According to Hitwise, as of August 2007 FanFiction.Net comprised 34.7% of all traffic directed to sites in the Entertainment, Books and Writing category. For the week ending August 25, 2007, the site was ranked 159 out of over 1 million websites in terms of hits.[7]

Criticism

Quality control is one of the many issues associated with the archive. Stories can be posted regardless of editing or proofreading, and the quality of the work is dependent entirely upon the individual writer.

There was also criticism towards the management of reviews; for awhile, there was no way to delete or hide spam or "flames" from logged-in users, nor was there any type of moderation for reviews. However, on November 28, 2007, FanFiction.Net introduced the ability to report offensive reviews to the administrators of the site. Proponents of flaming being banned entirely, however, criticize the system, describing it as "hollow and of no use at all to anyone." The site's creators stated that everyone has the right to say what they want in a review and review a story as they see fit. They also went on to state that banning some flamers would be violating individual rights.[8]
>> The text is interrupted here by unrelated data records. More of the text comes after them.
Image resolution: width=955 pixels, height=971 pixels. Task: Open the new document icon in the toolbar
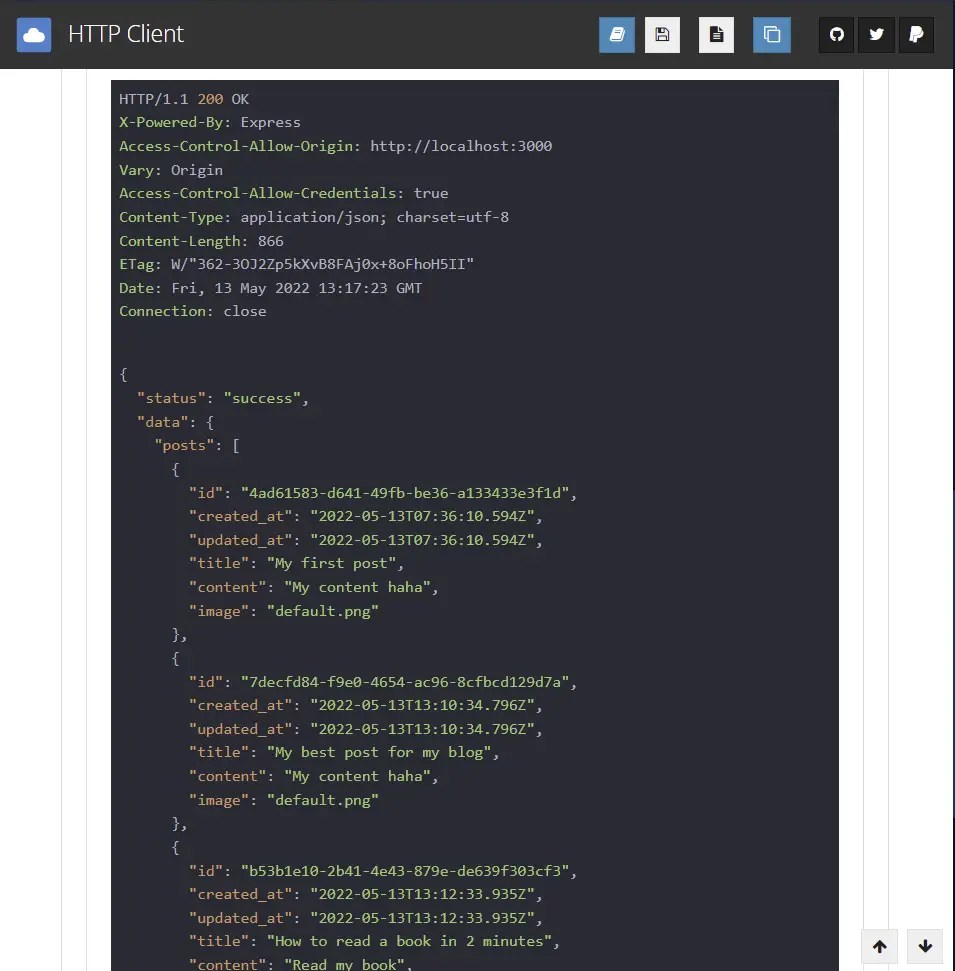(x=716, y=34)
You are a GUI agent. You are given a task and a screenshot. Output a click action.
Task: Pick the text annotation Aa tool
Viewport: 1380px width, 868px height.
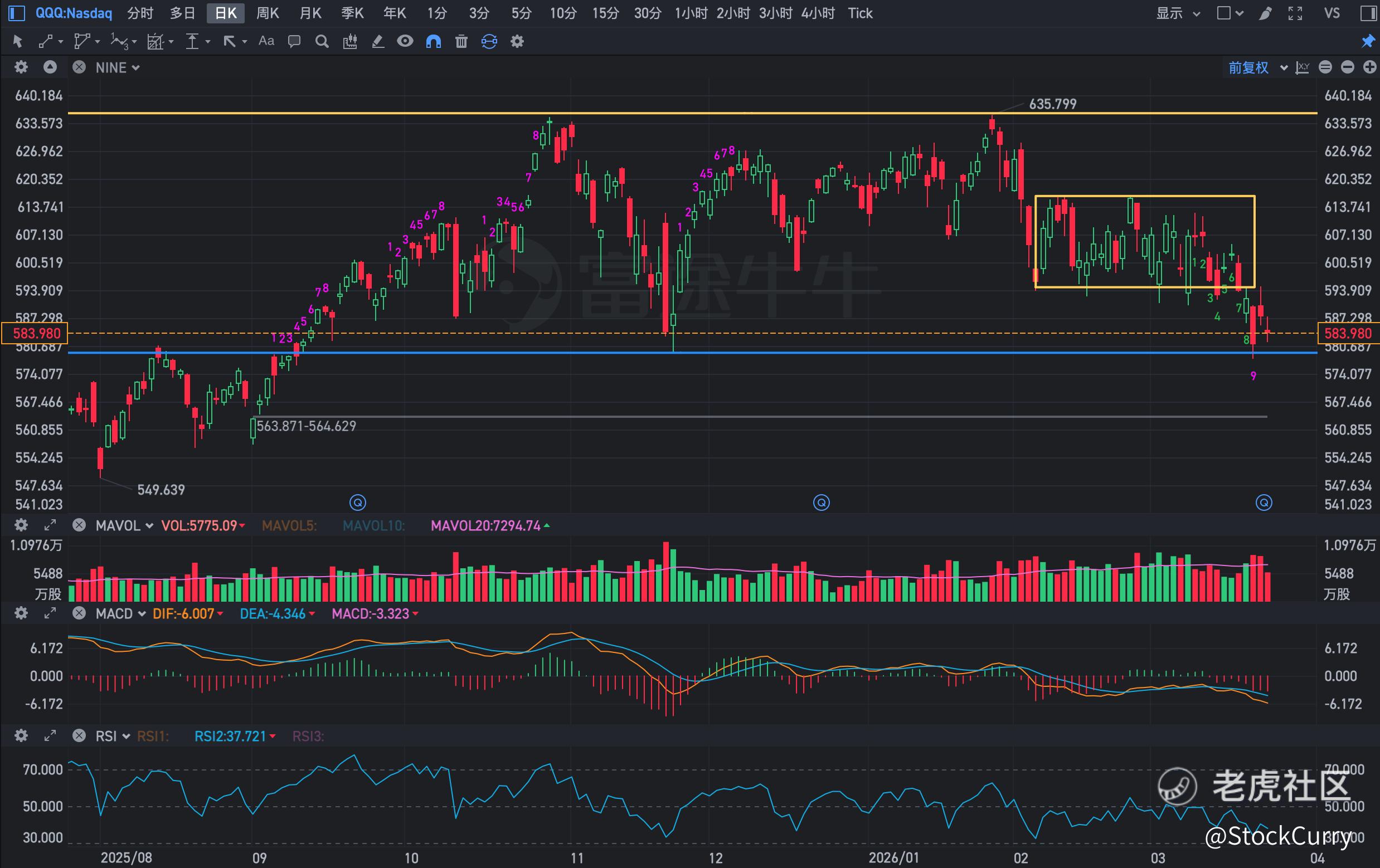coord(266,41)
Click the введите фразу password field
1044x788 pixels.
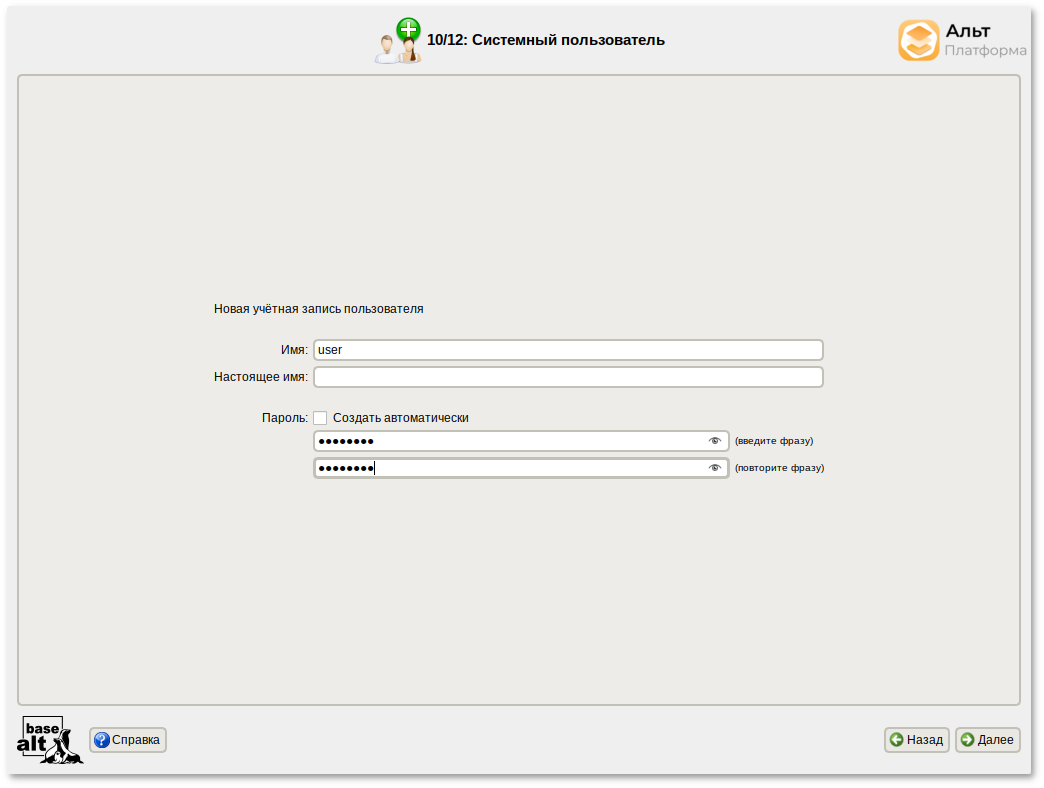coord(510,441)
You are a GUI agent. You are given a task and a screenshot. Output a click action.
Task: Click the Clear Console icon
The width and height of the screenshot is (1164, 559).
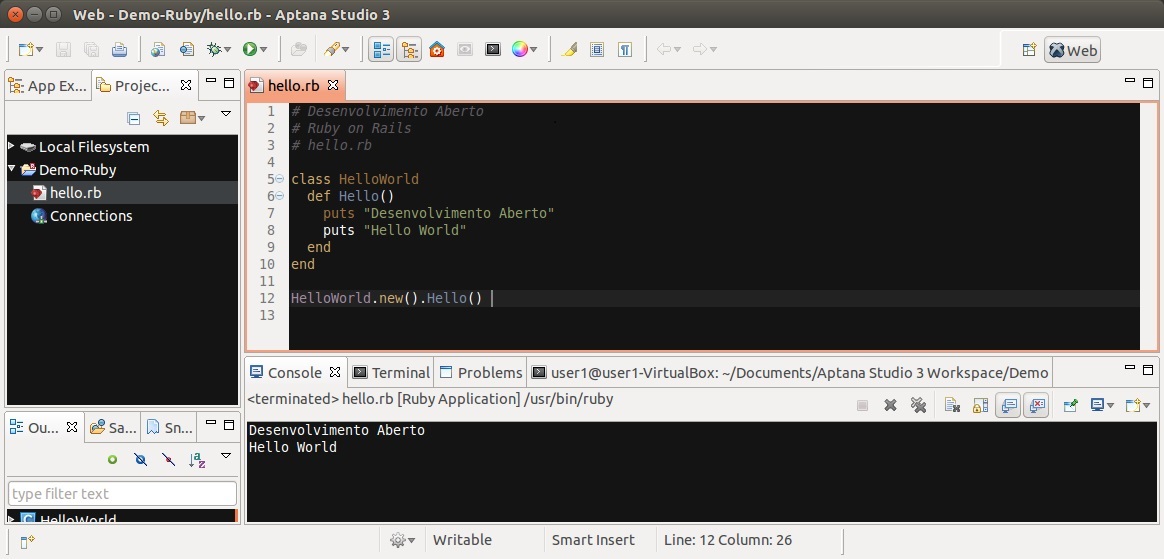point(952,405)
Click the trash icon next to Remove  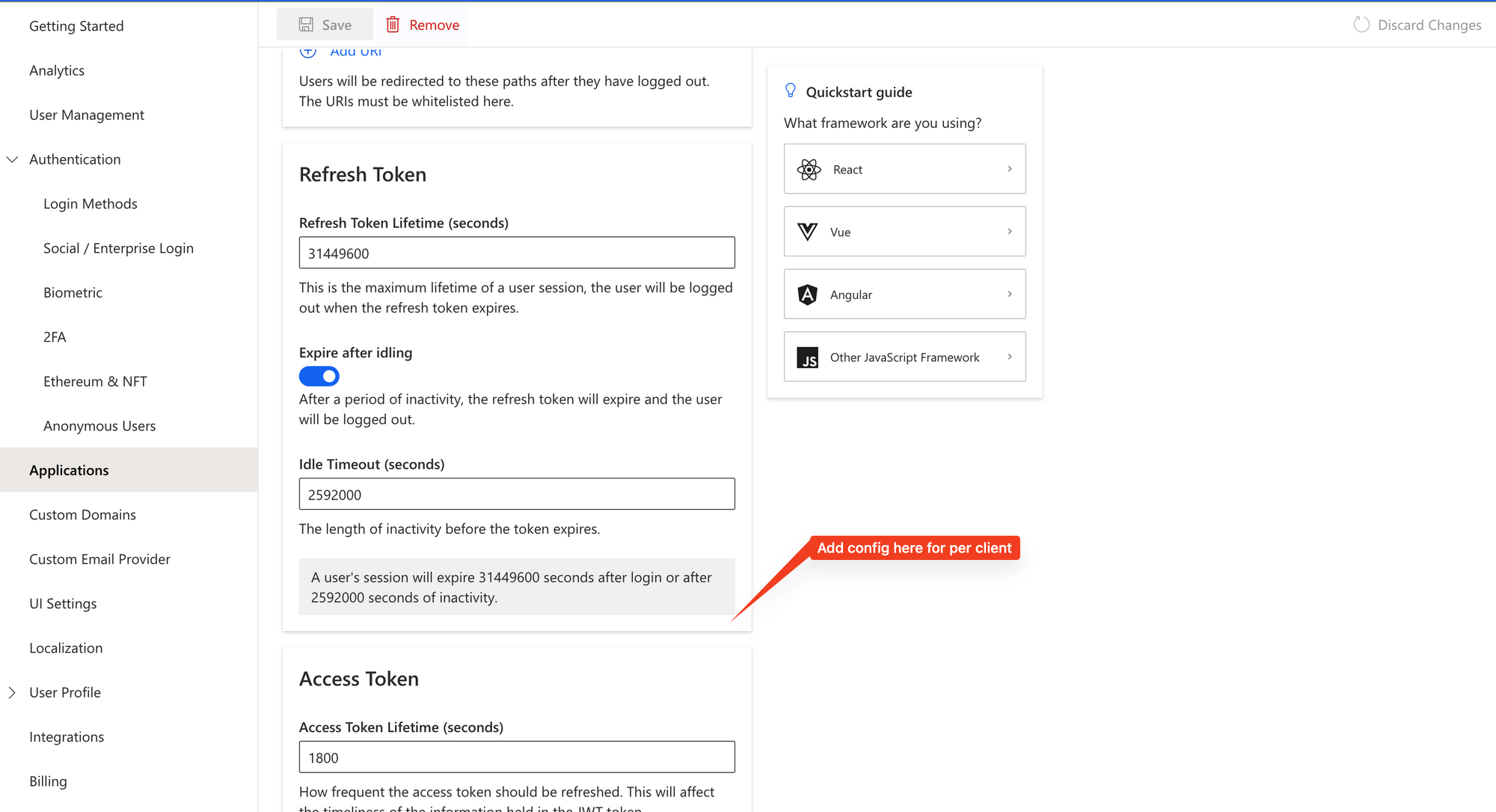(393, 24)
Spam and flaming can be prevented through use of the block feature which prevents private messages and signed-reviews and use of personal forums from registered users. An option to disable anonymous reviews exists as well. Recently, a new feature was added which enabled the user to toggle profanity in reviews and forums on and off. This was intended to be implemented for stories as well for the lower ratings but, due to reactions from users, the attempt was abandoned.[citation needed]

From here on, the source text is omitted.